This is In Conversation with Yasmin Alibhai-Brown, a subscriber-only newsletter from i. If you’d like to get this direct to your inbox, every single week, you can sign up here.

My Mr Brown is rational, annoyingly sensible, temperate, and unlike me, not given to fits of high emotion. So imagine alarm when he brought me my morning coffee with his hand shaking and voice crackling with fury. He had just heard Labour’s shadow Health Secretary Wes Streeting on Radio 4’s Today programme, apparently being “slippery and arrogant, totally devious”. He went on: “If Labour win, it’s because the Tories are hated not because voters love Labour.” I agree with him. And it hurts to have to admit that.

We will not witness joy erupting across the land, the way it did in 1997 when Tony Blair saw off the Tories in a landslide victory after 18 years of Tory rule. I danced on a street in London’s Covent Garden; strangers kissed and hugged; optimism filled the air. Until his catastrophic alliance with George W Bush and the Iraq War. But despite his dodgy rich backers and friends, Blair delivered positive change for the underprivileged, indeed most Britons. When he spoke stirringly about education, education, education, he meant it. I despise what he became but give him due credit for making a real difference.

Labour voters who feel as torn and unhappy are told by today’s Starmerites and yesterday’s Blairites to trust the party’s leader and not to betray the future, ripening nicely, waiting to be seized. At an event this week, a Labour peer was visibly furious when I told him exactly what I have written here. “Why can’t you wait till we win? It will all turn out right.” Right, yeah, that’s the problem. And trust too. When Starmer steers the party this way and that, turns Labour into a monocultural behemoth and is savagely intolerant of any dissent, it fills many of us with burning mistrust.

Others, though, are cool with all of that. The cross Lord above blindly backs “our future prime minister”; Rafael Behr in The Guardian issues a rallying cry of first, let’s get the Tories out and then fix our broken system. Tom Baldwin, a former Labour adviser, in his new biography praises Starmer lavishly for focusing entirely on winning and approvingly quotes Chris Ward, a political insider close to Starmer: “…he didn’t spend his life in the Labour Party, and it isn’t his whole life, even now. It’s why he could win the leadership contest from the soft left and now lead it from the centre right.” All political parties have such loyal tribalists. I’m so glad I am not one.

## DESCRIPTION OF THE TASK
In the column about Labour, where did the writer dance after the 1997 election? Rely only on the column about Labour for this.

## ENTRIES SUPPLIED
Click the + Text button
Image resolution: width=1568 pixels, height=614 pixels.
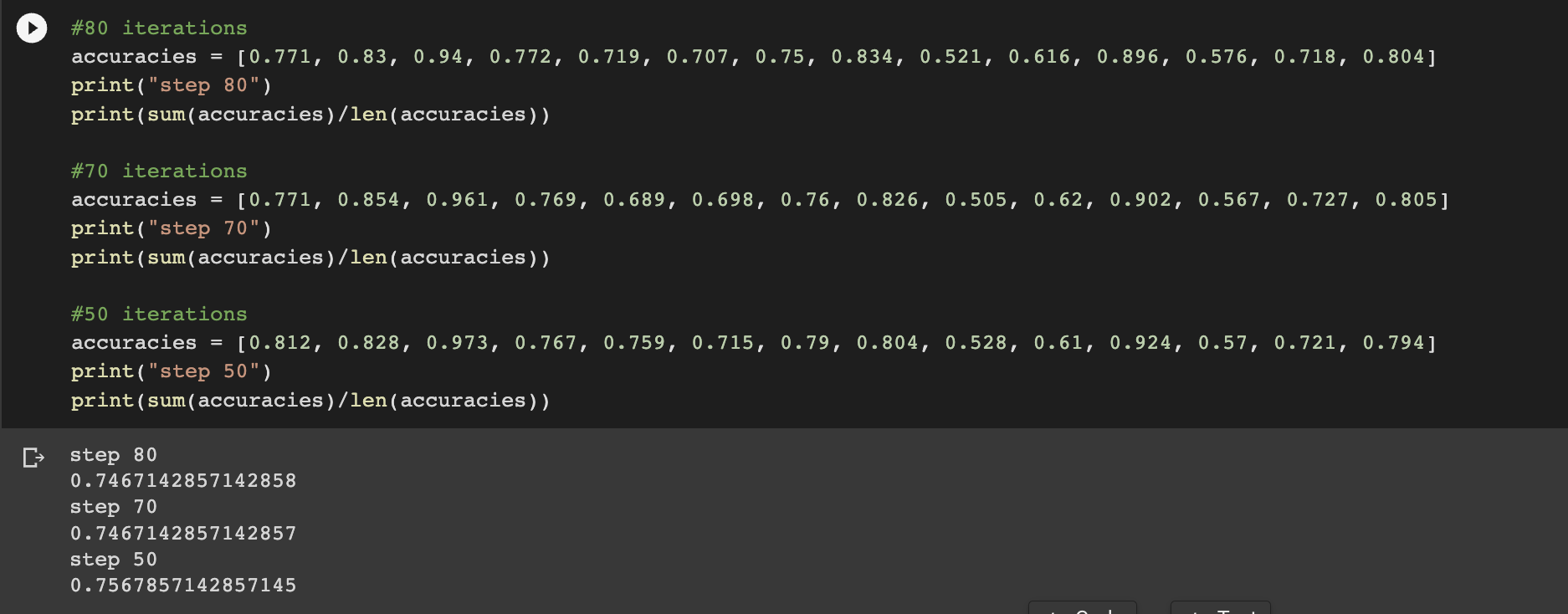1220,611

--

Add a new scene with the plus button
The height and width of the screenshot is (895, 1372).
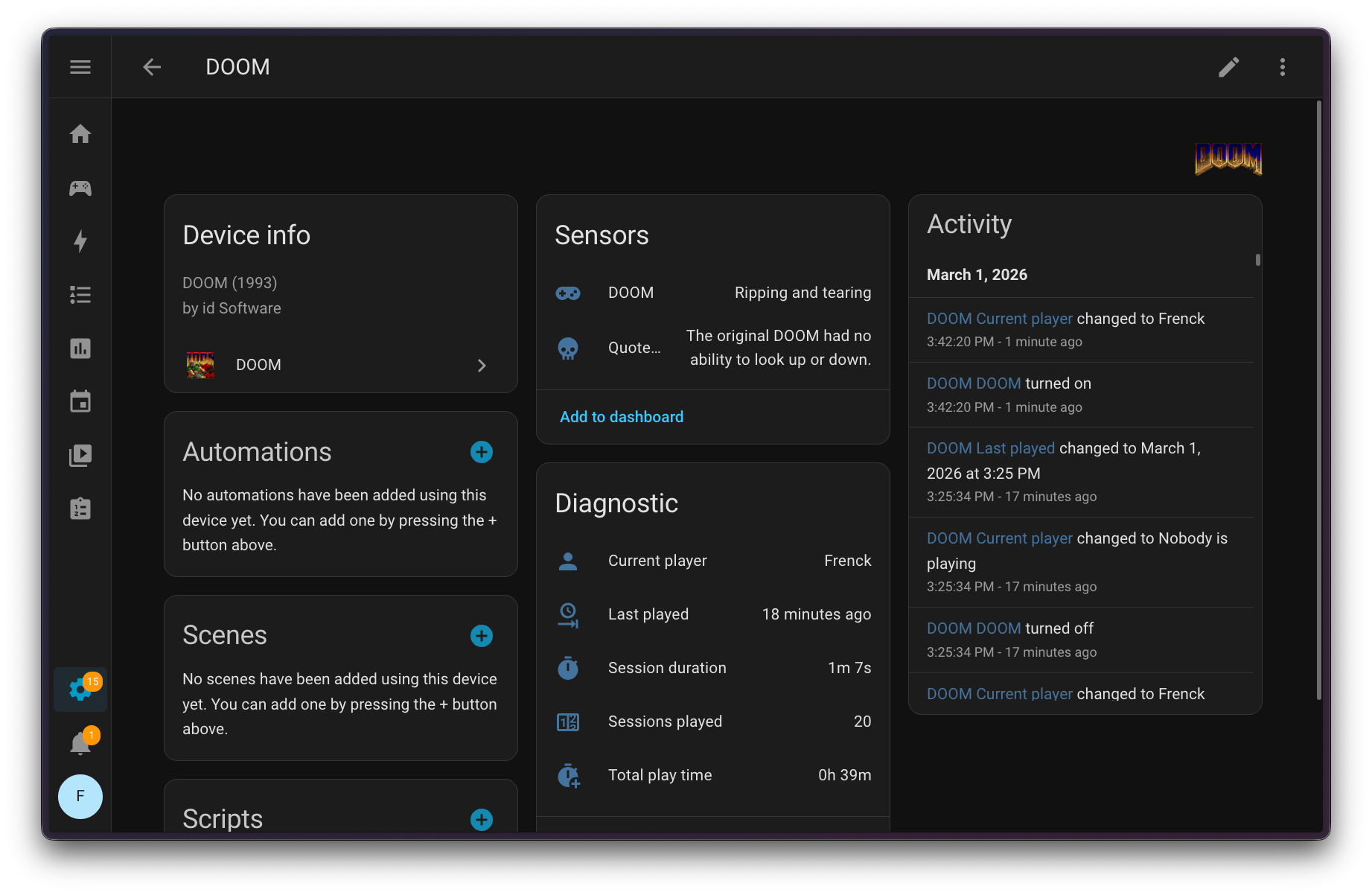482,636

## EXERCISE SOLUTION
On a street in London's Covent Garden.